- [Your instructions] The result should be a word-for-word retyping of the entries below, free of pictures.

= = = = = = =

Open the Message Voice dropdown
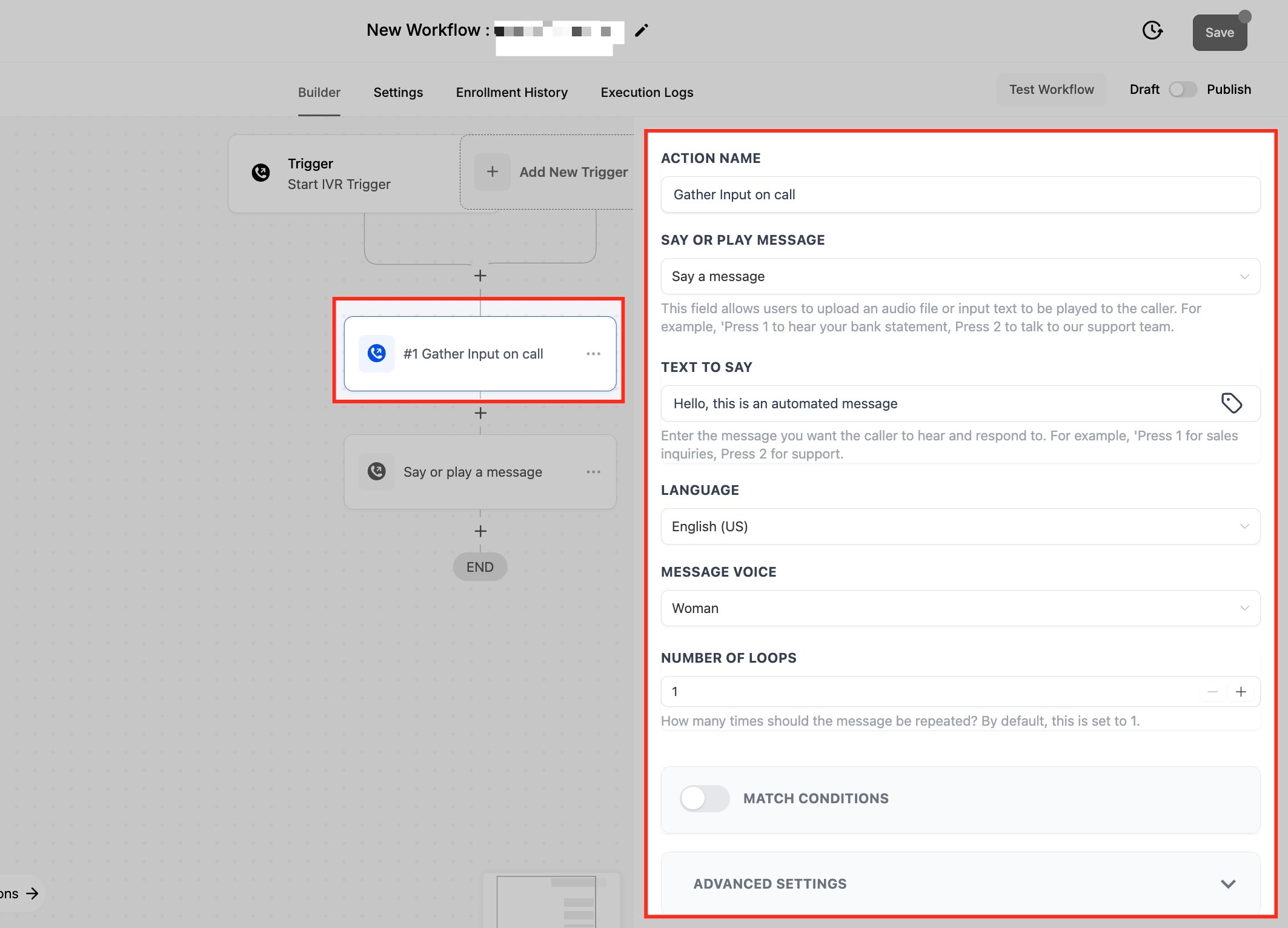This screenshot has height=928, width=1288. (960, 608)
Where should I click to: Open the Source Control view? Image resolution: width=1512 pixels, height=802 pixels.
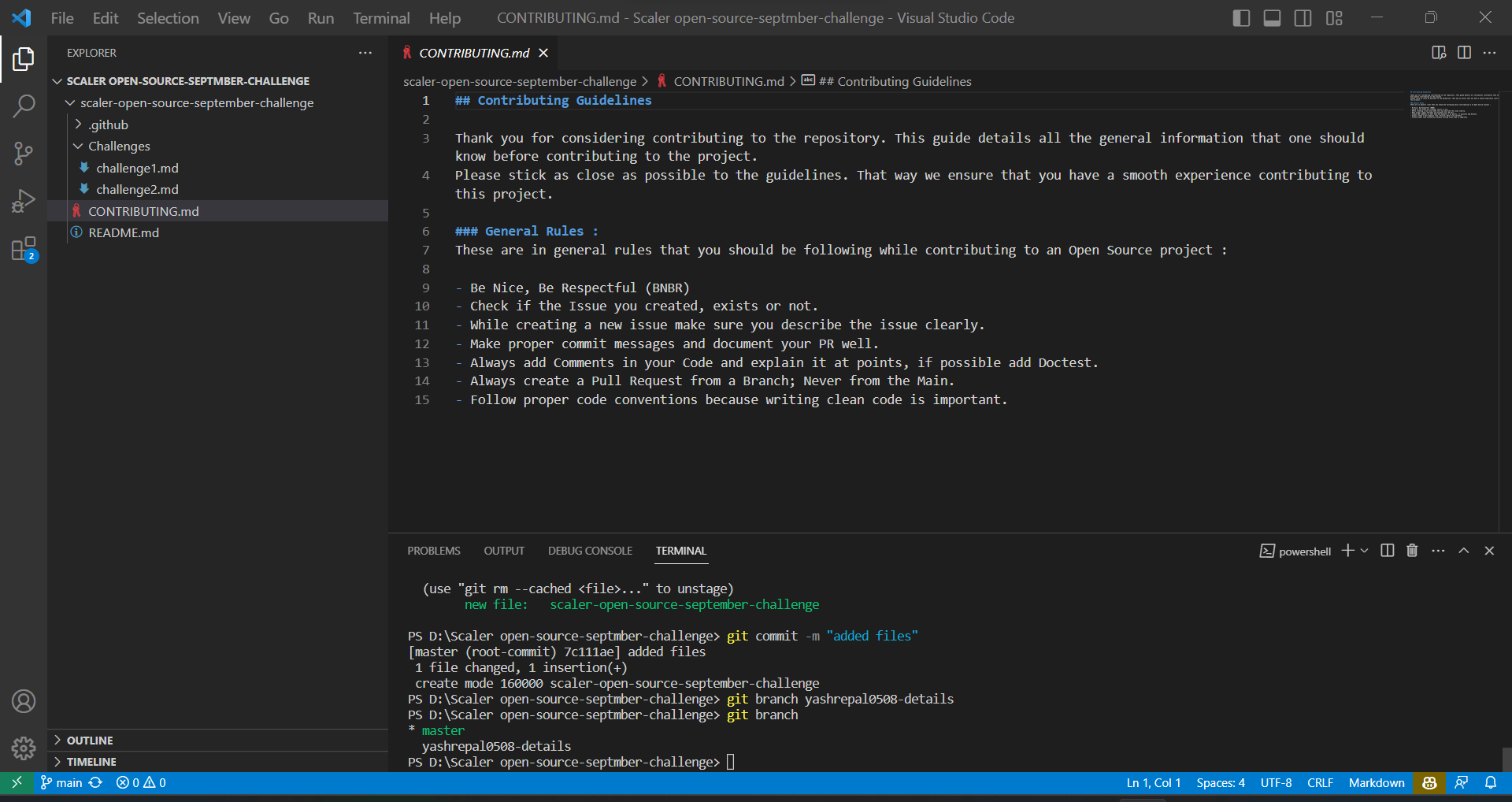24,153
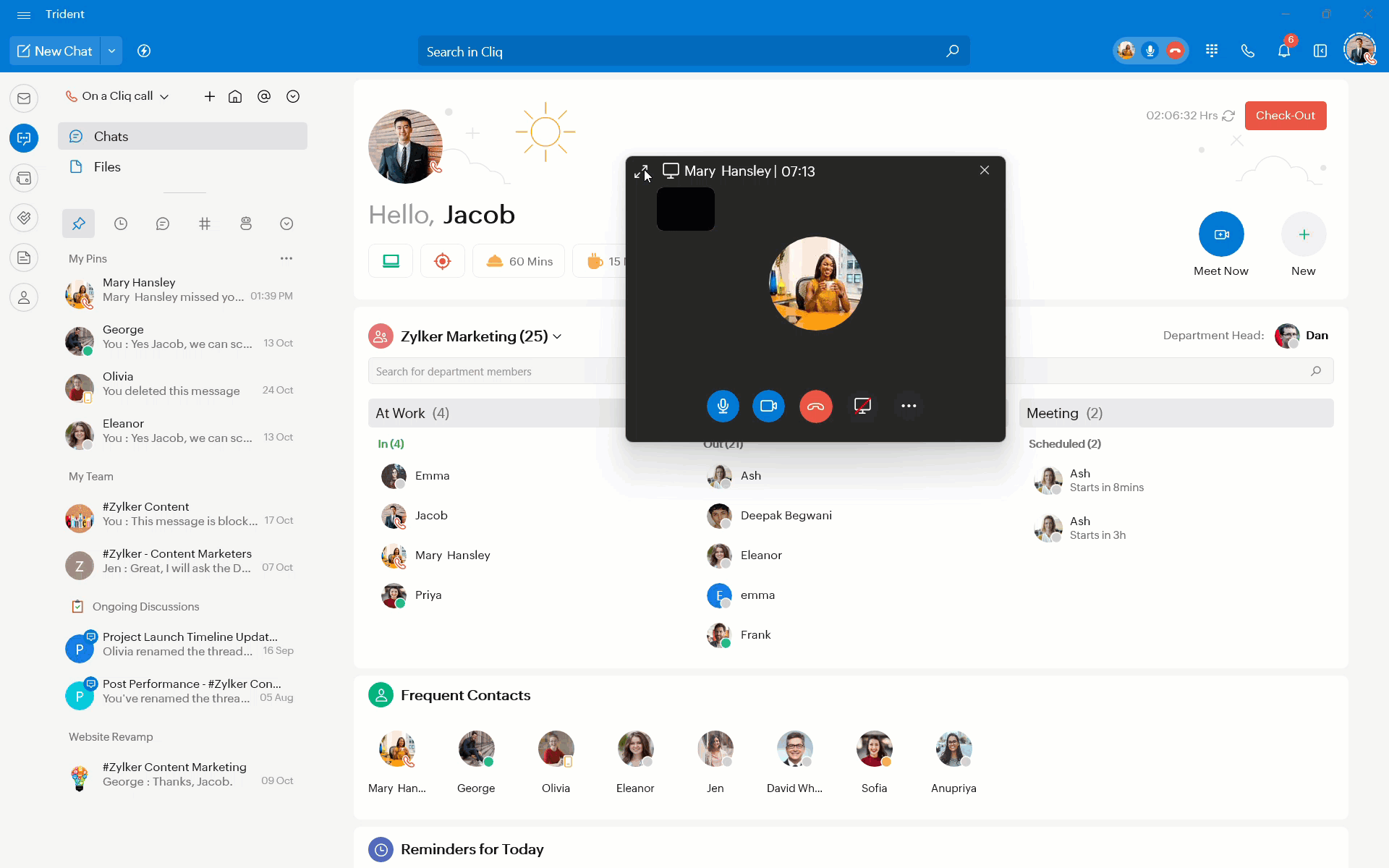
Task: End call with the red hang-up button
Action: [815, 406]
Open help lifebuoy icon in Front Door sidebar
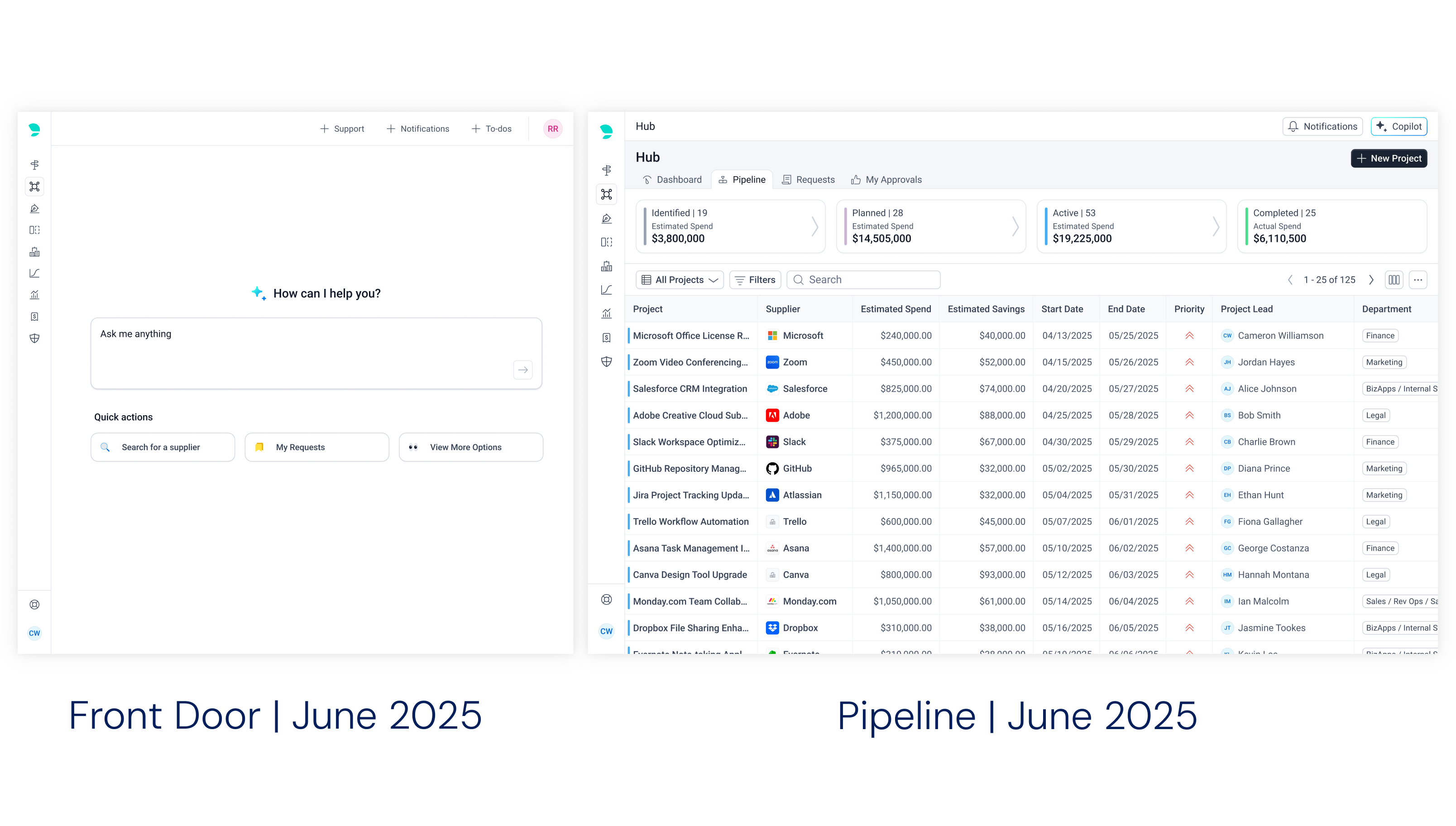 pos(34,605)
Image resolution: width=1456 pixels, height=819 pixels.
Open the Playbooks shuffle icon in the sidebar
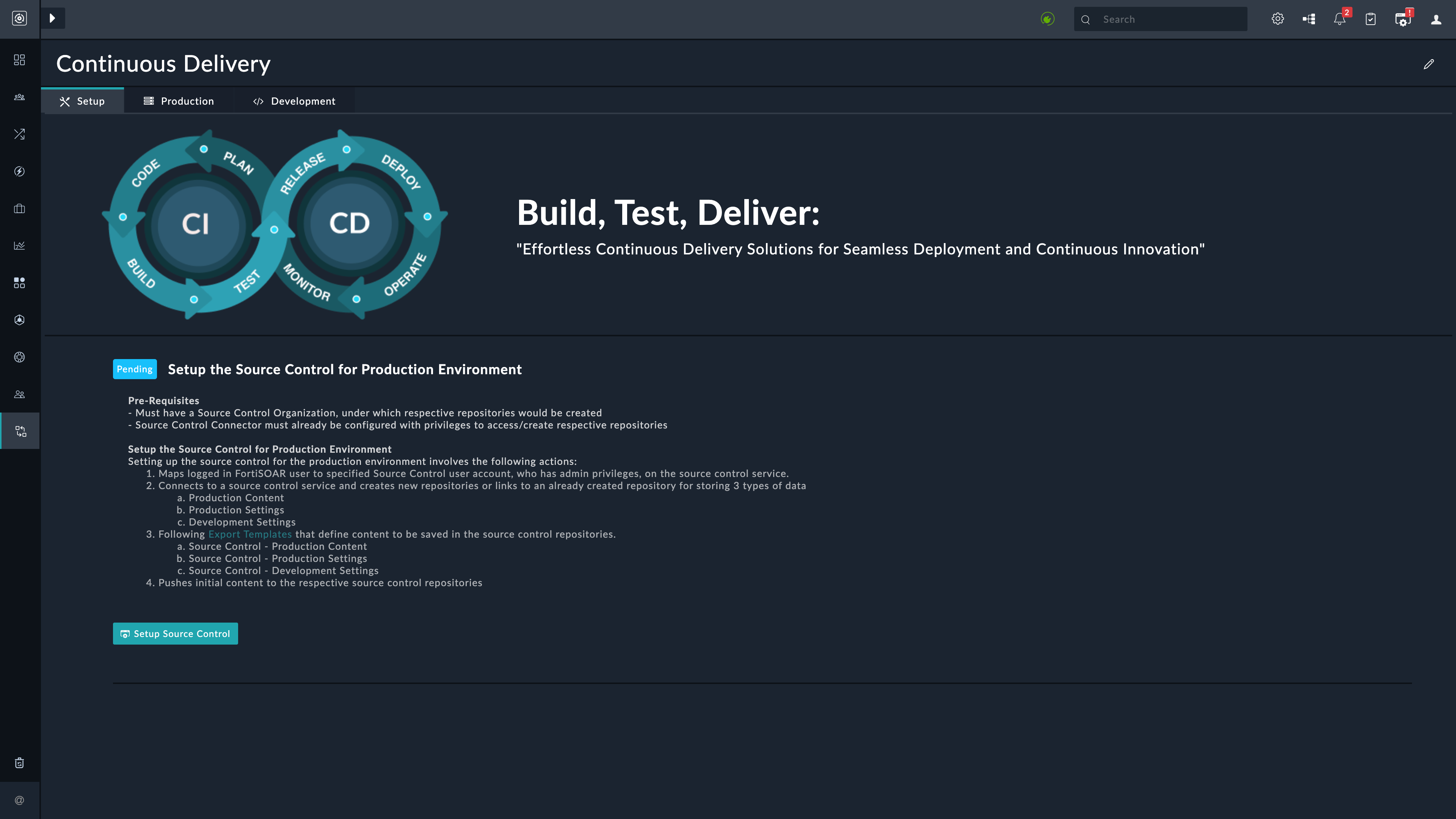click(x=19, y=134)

= = = = = = =

- [Your solution]
Open the Message Voice dropdown
This screenshot has height=928, width=1288. (960, 608)
Where should I click to: Open the Source Control view? Image resolution: width=1512 pixels, height=802 pixels.
24,153
Task: End call with the red hang-up button
Action: [815, 406]
Open help lifebuoy icon in Front Door sidebar
 pos(34,605)
Image resolution: width=1456 pixels, height=819 pixels.
Open the Playbooks shuffle icon in the sidebar
click(x=19, y=134)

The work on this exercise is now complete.